◆ **PROBLEM TO SOLVE**:
Please copy out the listing below with every "height" replaced by "vertical extent" and nothing else altered. Leave the pictures out.

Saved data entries
'''

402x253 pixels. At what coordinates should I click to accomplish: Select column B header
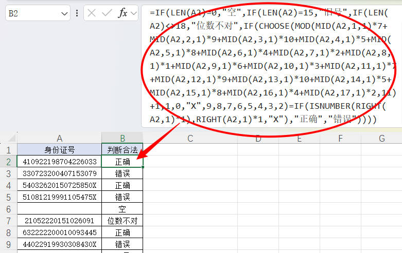coord(122,138)
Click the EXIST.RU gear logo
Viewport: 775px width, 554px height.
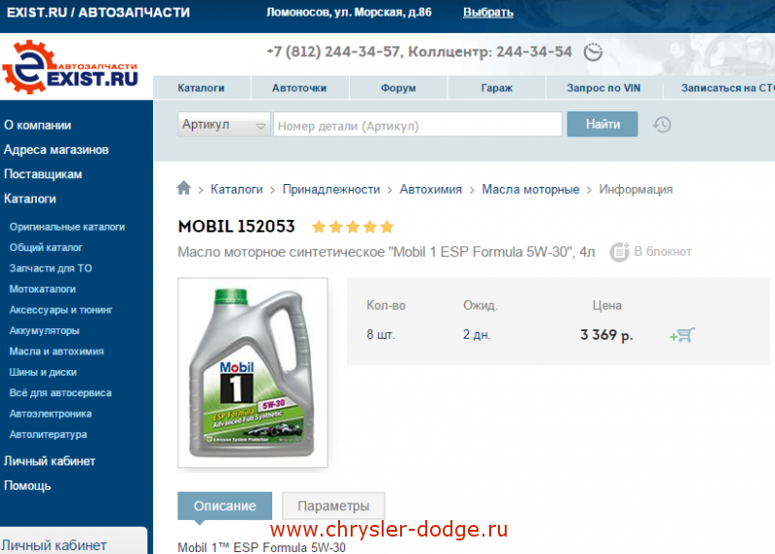click(x=71, y=67)
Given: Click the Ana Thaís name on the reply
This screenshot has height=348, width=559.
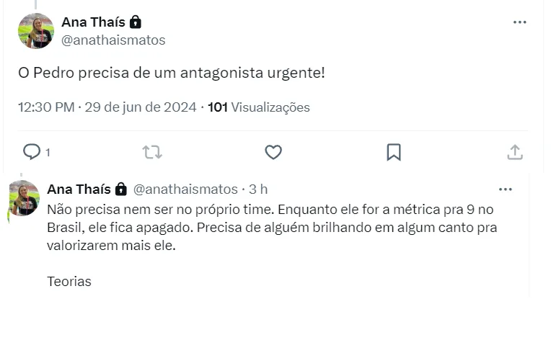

'''

◆ **RESPONSE TO THE TASK**:
402x253 pixels. At what coordinates should I click to accomplish: Select column B header
coord(122,138)
Click the EXIST.RU gear logo
Viewport: 775px width, 554px vertical extent.
click(x=71, y=67)
Given: Click the Ana Thaís name on the reply
This screenshot has vertical extent=348, width=559.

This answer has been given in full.